Non è vero che il Credem'a me non conosca il clientelismo. Lo pratica, in maniera cortigianesca e servile verso i clienti danarosi, gli evasori fiscali, di cui fa parte ( degli evasori contributivi, fra i clienti, non ho notizie ).
Fino a qui, saremmo nell'alveo del costume bancario standard, ma, Credem'a me, anche nei termini dei trattamenti preferenziali nei confronti del personale, non fa eccezione, anche se limita il fenomeno per le ragioni sopra descritte e impone un costume relazionale atto a mascherarlo. I raccomandati hanno tutti lo stesso atteggiamento ( che si trasforma nel tempo in una specie di Rotary domestico )fra l'arrogante e il difensivo e, essendoci cresciuto in mezzo, li riconosco di primo acchito, prima delle conferme sussurrate, come usa al Credem'a me.

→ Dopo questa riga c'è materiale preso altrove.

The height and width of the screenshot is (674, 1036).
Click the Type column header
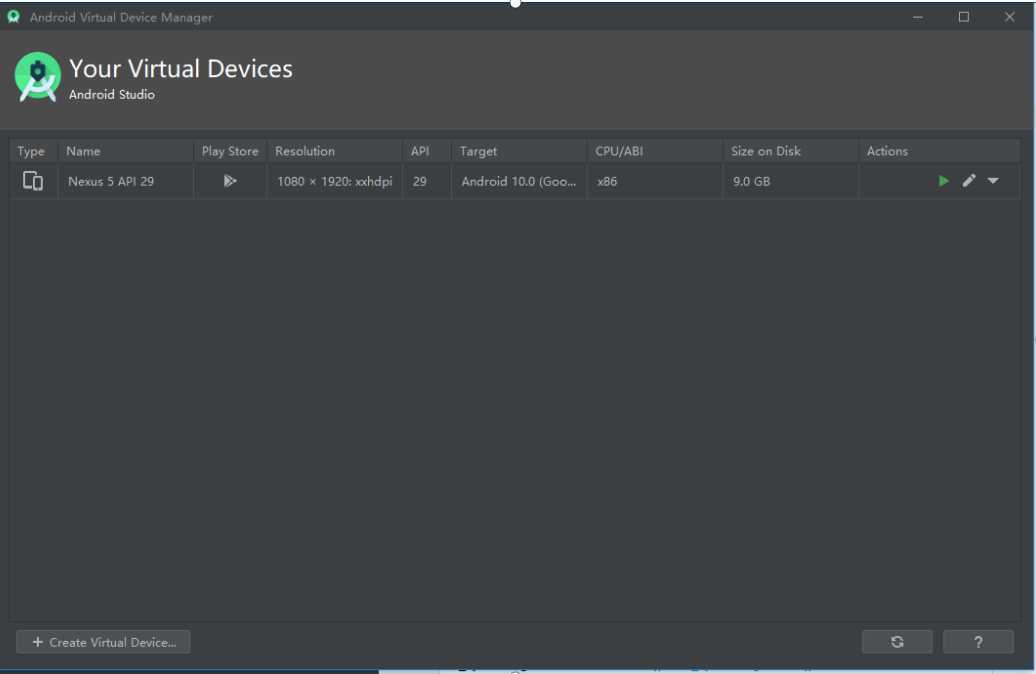point(31,151)
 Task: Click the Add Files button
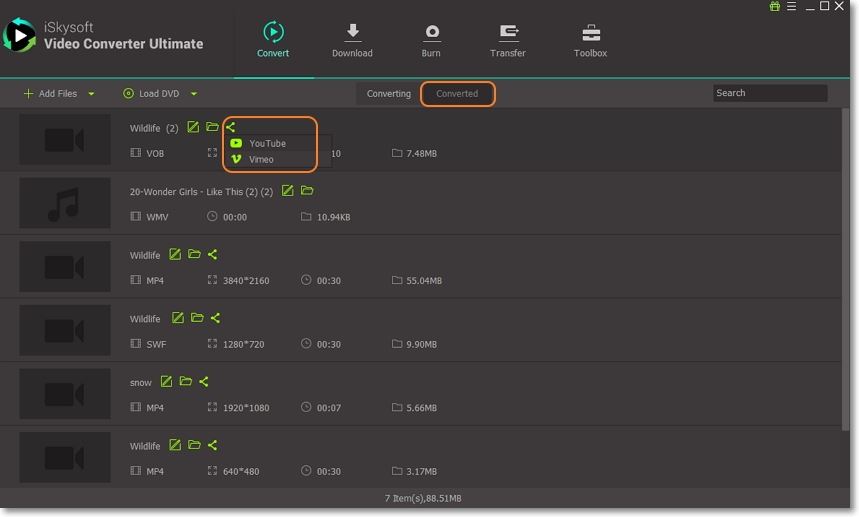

Codesto, tanto è prono alle comodità dei ricchi, quanto è meschino verso le difficoltà degli incauti affidatari. Li tortura, operazione per operazione, facendoli galoppare verso i propri gabellieri, consentendo una operatività limitata ad una costante ricopertura, lucrando minutamente su ogni operazione messa in atto, esattamente come fa con i suoi serventi.
Una sorta di anatocismo improprio.
A volte e non solo sul lavoro, mi sovvengono intersezioni di ricordi del puzzle disorganico (?) della vita.
Conobbi, a Roma, parecchi anni fa, una ragazza che aveva lavorato a lungo, prima di mettersi in proprio, per commercianti ebrei. Una specie di holding mercantile, coordinata o semplicemente favorita nelle connessioni da certi Ottolenghi - mi pare - e ne aveva tratto duri giudizi circa la loro mentalità: non rispettano gli orari, le festività, le facoltà e i diritti di chi lavora per loro. Sono autoreferenziali, esclusivi ed escludenti e finiscono per subordinare ogni collaborazione ai loro scopi.
A me richiama qualcosa di nostro, caro Milone.
Un'altra caratteristica che riporta ogni cosa ad una "riductio ad unum", consiste nella interpretazione e reinterpretazione fantasiosa e capziosa di ogni limitazione normativa, che possa contraddire lo sfruttamento sistematico di ogni risorsa. Anche le stentate e temporanee acquisizioni sindacali, vengono formalisticamente negate, manipolate e sovvertite, oltre ogni limite del grottesco e della decenza.
Lo scopo? Lo stesso: lucrare sul lavoro.